I am trying to implement an HLSL Shader in Unity 5 which displaces the vertices of a sphere.
What I'm trying to work out is how do I effectively pass information from one frame to the next so that I can 'save' the calculated velocities of each vertex.
On an Nvidia dev site I found an interesting article discussing GPU fluid dynamics simulations. In that article, they state:
On the GPU, though, the output of fragment processors is always written to the frame buffer. Think of the frame buffer as a two-dimensional array that cannot be directly read. There are two ways to get the contents of the frame buffer into a texture that can be read:
- Copy to texture (CTT) copies from the frame buffer to a texture.
- Render to texture (RTT) uses a texture as the frame buffer so the GPU can write directly to it.
I remember reading (source lost) that in Unity, the RenderTexture
is an FBO, but after hours of searching, I still don't understand how to implement this (if this even is the correct way to achieve this). My current thought was that I would create 2 passes, one to calculate the new velocities from the existing velocities and then a second to manipulate the mesh.

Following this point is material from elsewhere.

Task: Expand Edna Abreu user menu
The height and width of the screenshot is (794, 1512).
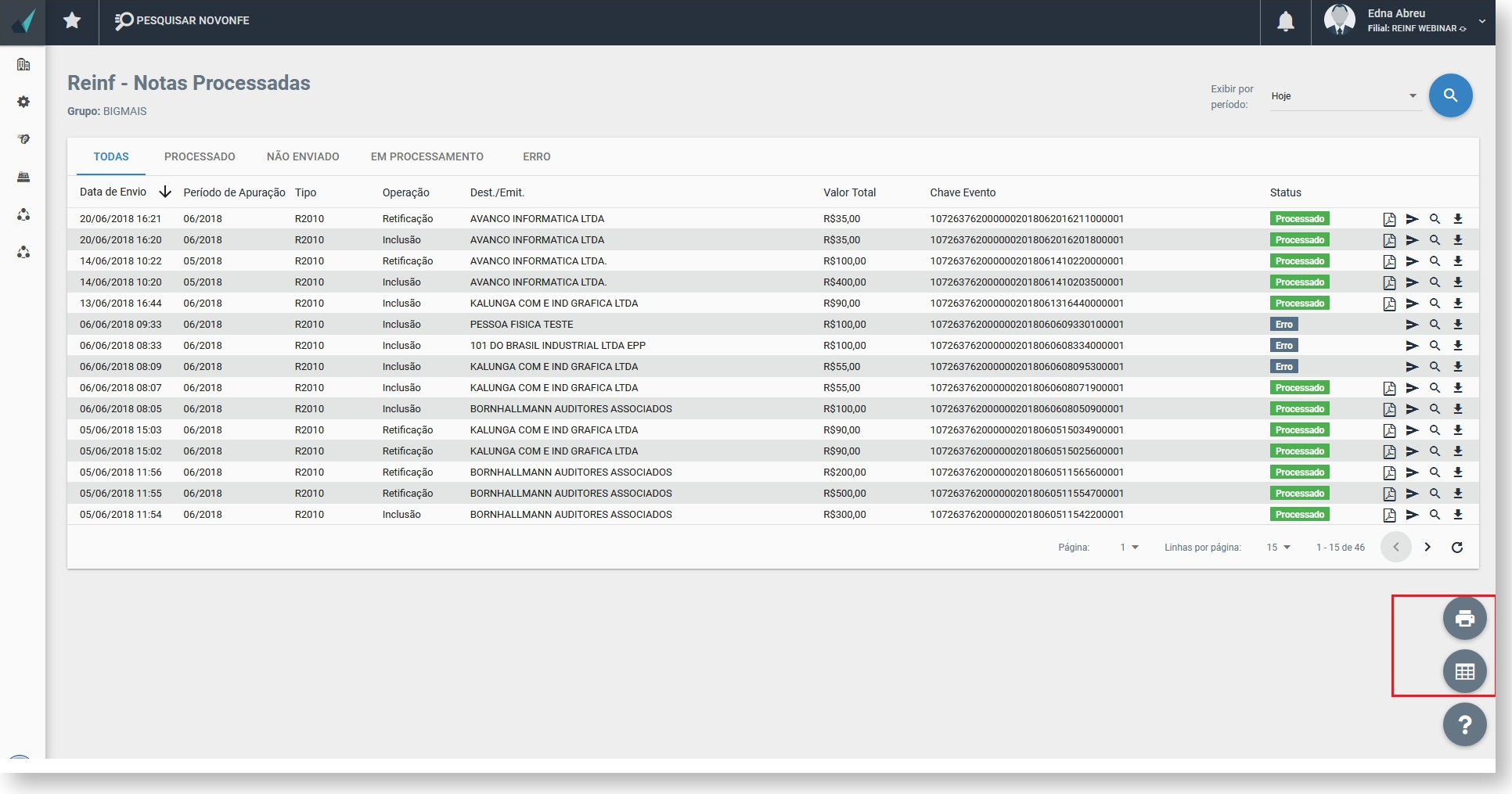Action: 1481,21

I've considered writing a GPGPU Shader, but I desperately want all of this functionality contained within a single Shader.
I'm at a dead end, can someone please just point me in the right direction.
Clarification:
In a Unity Compute Shader
I can render / output whatever I want to a render texture(s):
Render Textures can also be written into from compute shaders, if they have “random access” flag set (“unordered access view” in DX11), see RenderTexture.enableRandomWrite. http://docs.unity3d.com/Manual/ComputeShaders.html
Also note:
DirectX10 introduced a new feature known as Stream Output that is very useful for implementing particle systems. OpenGL followed in version 3.0 with the same feature and named it Transform Feedback. http://ogldev.atspace.co.uk/www/tutorial28/tutorial28.html
Can I do this in a normal shader? Is there a stream output in Unity 5.1+. Is there a transform feedback option?